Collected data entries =

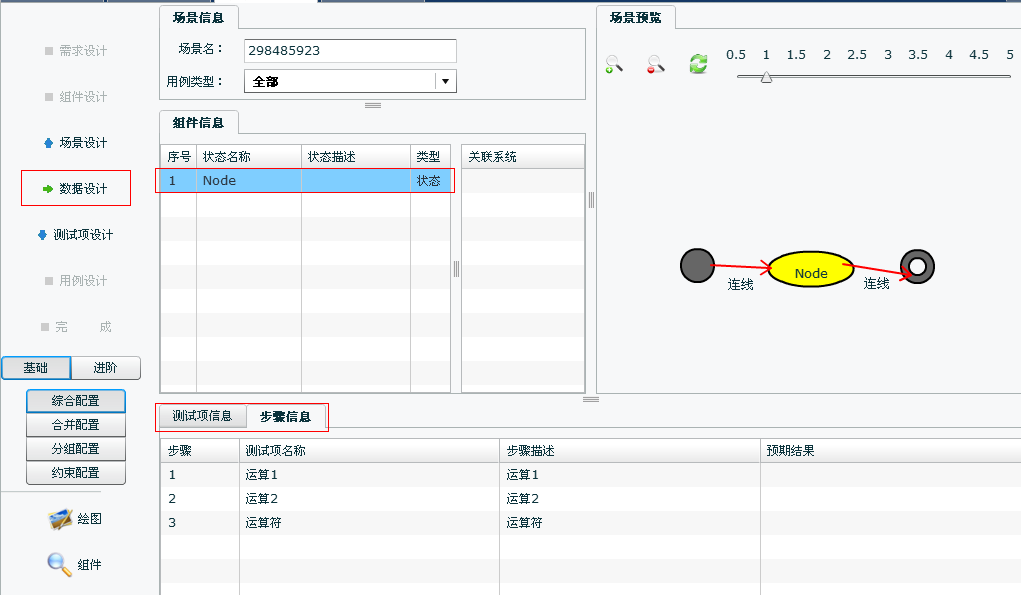The image size is (1021, 595).
Task: Open the 绘图 drawing tool icon
Action: tap(62, 519)
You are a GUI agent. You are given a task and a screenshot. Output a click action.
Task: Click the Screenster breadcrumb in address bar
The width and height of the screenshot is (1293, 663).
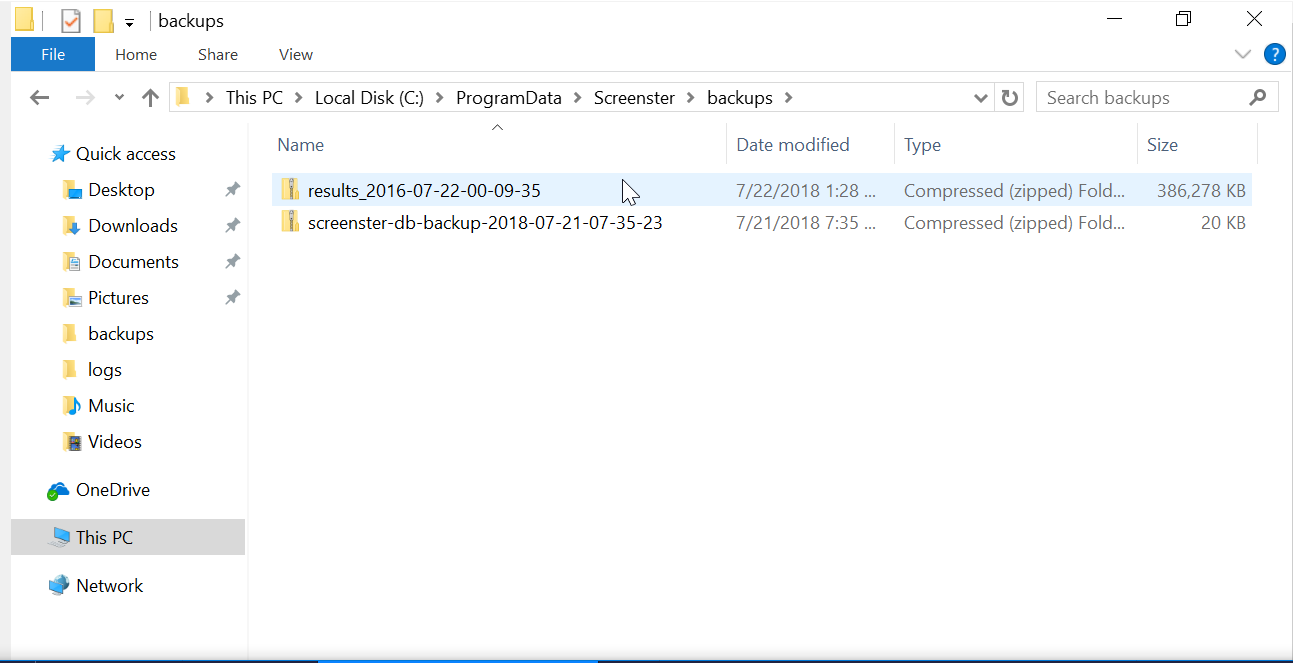[634, 98]
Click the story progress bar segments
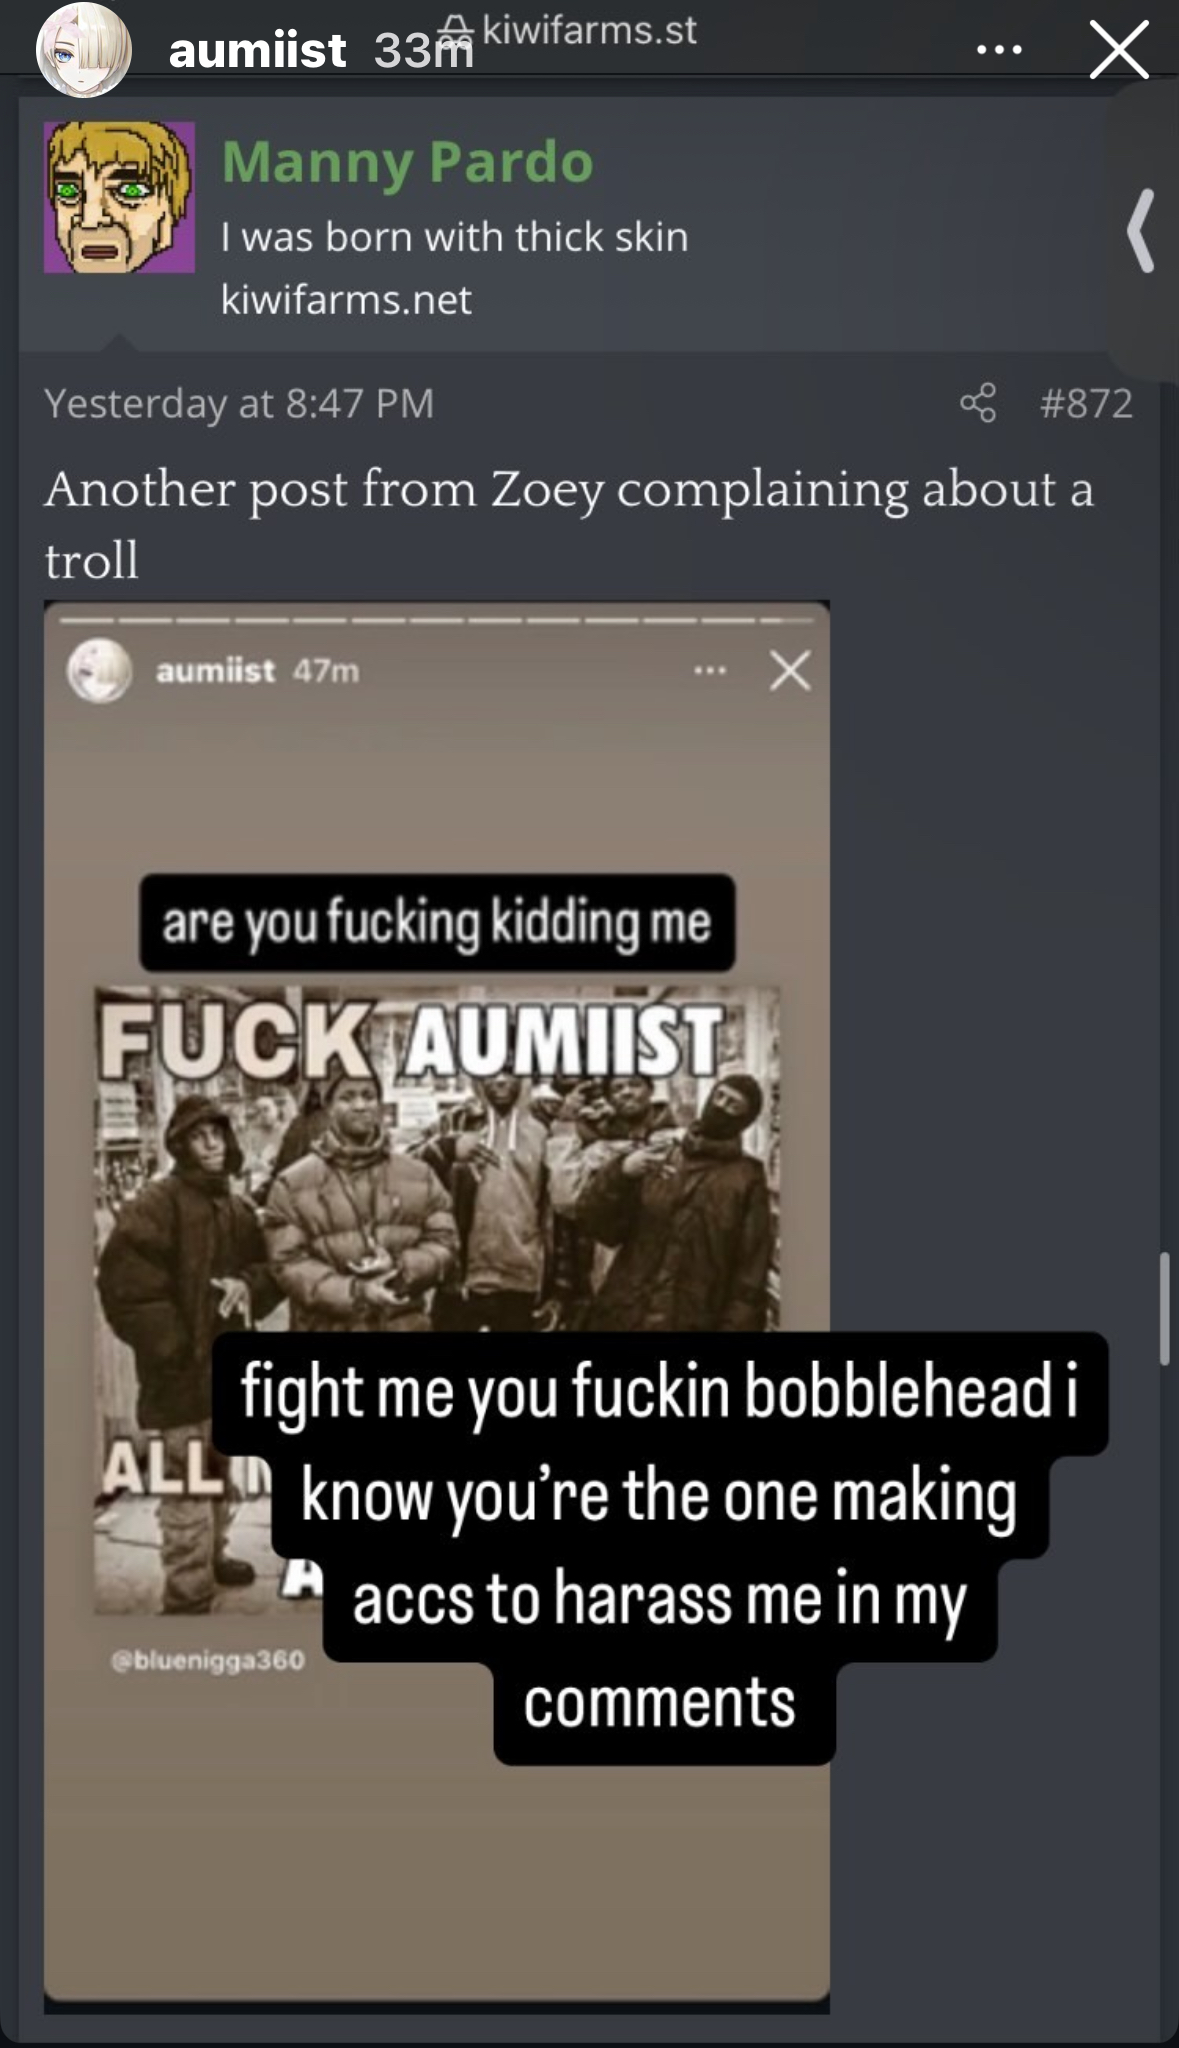Image resolution: width=1179 pixels, height=2048 pixels. [437, 621]
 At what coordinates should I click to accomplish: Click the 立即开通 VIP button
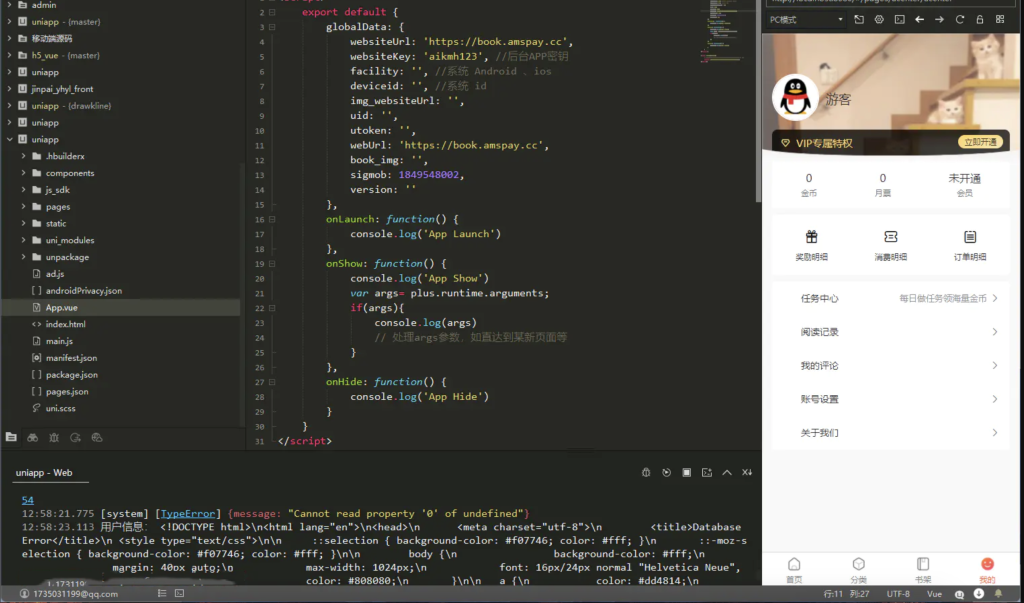[x=980, y=143]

PROBLEM DESCRIPTION =
Nothing but the lines from the one containing "At what coordinates" to the last line of the records should be returned, exactly as they appear and without pictures.

ANSWER SPACE =
 At what coordinates should I click to accomplish: Click the 立即开通 VIP button
[x=980, y=143]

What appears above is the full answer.